Computes a Monte-Carlo approximation of the 2-Sliced Wasserstein distance

\[\mathcal{SWD}_2(\mu, \nu) = \underset{\theta \sim \mathcal{U}(\mathbb{S}^{d-1})}{\mathbb{E}}[\mathcal{W}_2^2(\theta_\# \mu, \theta_\# \nu)]^{\frac{1}{2}}\]

where :

  • \(\theta_\# \mu\) stands for the pushforwars of the projection \(\mathbb{R}^d \ni X \mapsto \langle \theta, X \rangle\)

Parameters
  • X_s (ndarray, shape (n_samples_a, dim)) – samples in the source domain

  • X_t (ndarray, shape (n_samples_b, dim)) – samples in the target domain

  • a (ndarray, shape (n_samples_a,), optional) – samples weights in the source domain

  • b (ndarray, shape (n_samples_b,), optional) – samples weights in the target domain

  • n_projections (int, optional) – Number of projections used for the Monte-Carlo approximation

  • seed (int or RandomState or None, optional) – Seed used for numpy random number generator

  • log (bool, optional) – if True, sliced_wasserstein_distance returns the projections used and their associated EMD.

Returns

  • cost (float) – Sliced Wasserstein Cost

  • log (dict, optional) – log dictionary return only if log==True in parameters

Examples

>>> n_samples_a = 20
>>> reg = 0.1
>>> X = np.random.normal(0., 1., (n_samples_a, 5))
>>> sliced_wasserstein_distance(X, X, seed=0)  
0.0

References

31

Bonneel, Nicolas, et al. “Sliced and radon wasserstein barycenters of measures.” Journal of Mathematical Imaging and Vision 51.1 (2015): 22-45

ot.tic()[source]

Python implementation of Matlab tic() function

ot.toc(message='Elapsed time : {} s')[source]

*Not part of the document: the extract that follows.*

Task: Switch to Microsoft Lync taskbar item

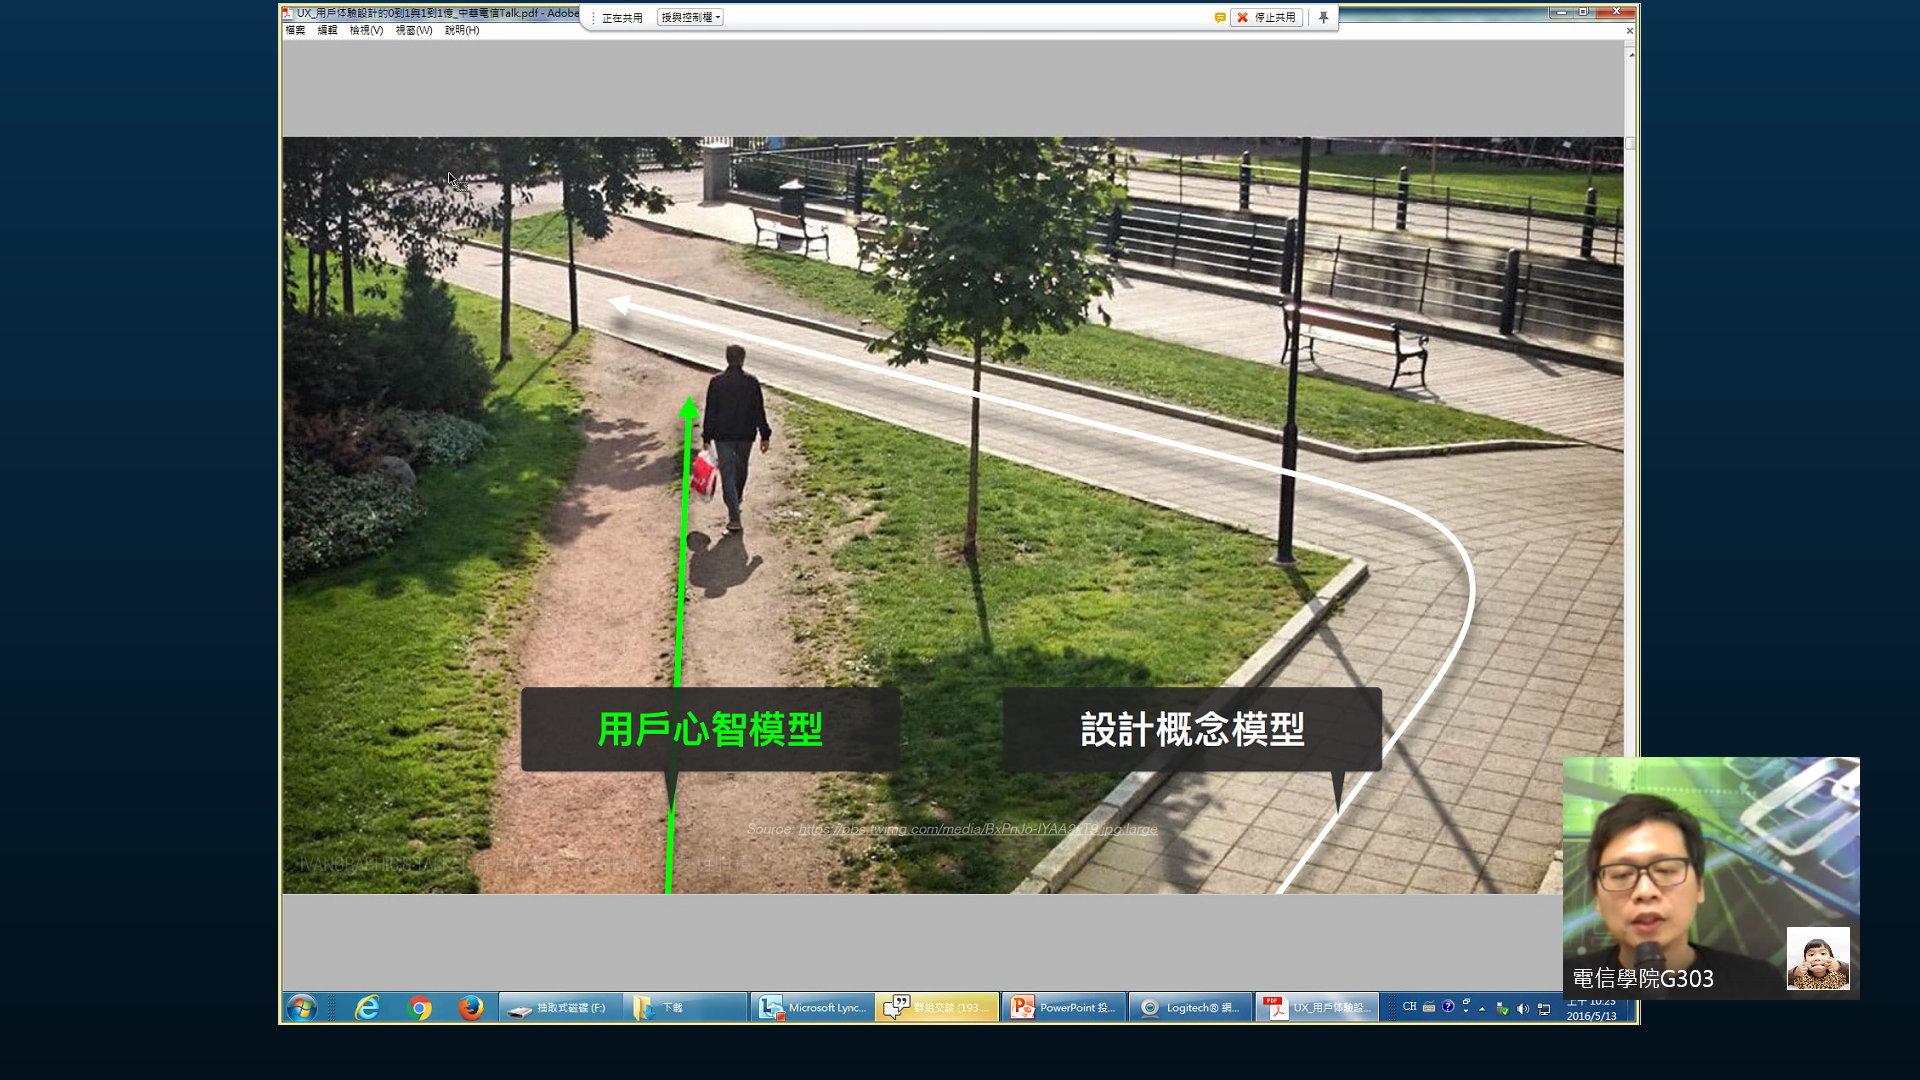Action: pos(812,1007)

Python implementation of Matlab toc() function

ot.toq()[source]

Python implementation of Julia toc() function

ot.unif(n)[source]

return a uniform histogram of length n (simplex)

Parameters

n (int) – number of bins in the histogram

Returns

h – histogram of length n such that h_i=1/n for all i

Return type

np.array (n,)

ot.wasserstein_1d(x_a, x_b, a=None, b=None, p=1.0)[source]

Solves the p-Wasserstein distance problem between 1d measures and returns the distance

\[ \begin{align}\begin{aligned}\min_\gamma \left( \sum_i \sum_j \gamma_{ij} \|x_a[i] - x_b[j]\|^p \right)^{1/p}\\s.t. \gamma 1 = a, \gamma^T 1= b, \gamma\geq 0\end{aligned}\end{align} \]

where :

  • x_a and x_b are the samples

  • a and b are the sample weights

Uses the algorithm detailed in [1]_

Parameters
  • x_a ((ns,) or (ns, 1) ndarray, float64) – Source dirac locations (on the real line)

  • x_b ((nt,) or (ns, 1) ndarray, float64) – Target dirac locations (on the real line)

  • a ((ns,) ndarray, float64, optional) – Source histogram (default is uniform weight)

  • b ((nt,) ndarray, float64, optional) – Target histogram (default is uniform weight)

  • p (float, optional (default=1.0)) – The order of the p-Wasserstein distance to be computed

Returns

dist – p-Wasserstein distance

Return type

float

Examples

Simple example with obvious solution. The function wasserstein_1d accepts lists and performs automatic conversion to numpy arrays

>>> import ot
>>> a=[.5, .5]
>>> b=[.5, .5]
>>> x_a = [2., 0.]
>>> x_b = [0., 3.]
>>> ot.wasserstein_1d(x_a, x_b, a, b)
0.5
>>> ot.wasserstein_1d(x_a, x_b)
0.5

References

1

Peyré, G., & Cuturi, M. (2017). “Computational Optimal Transport”, 2018.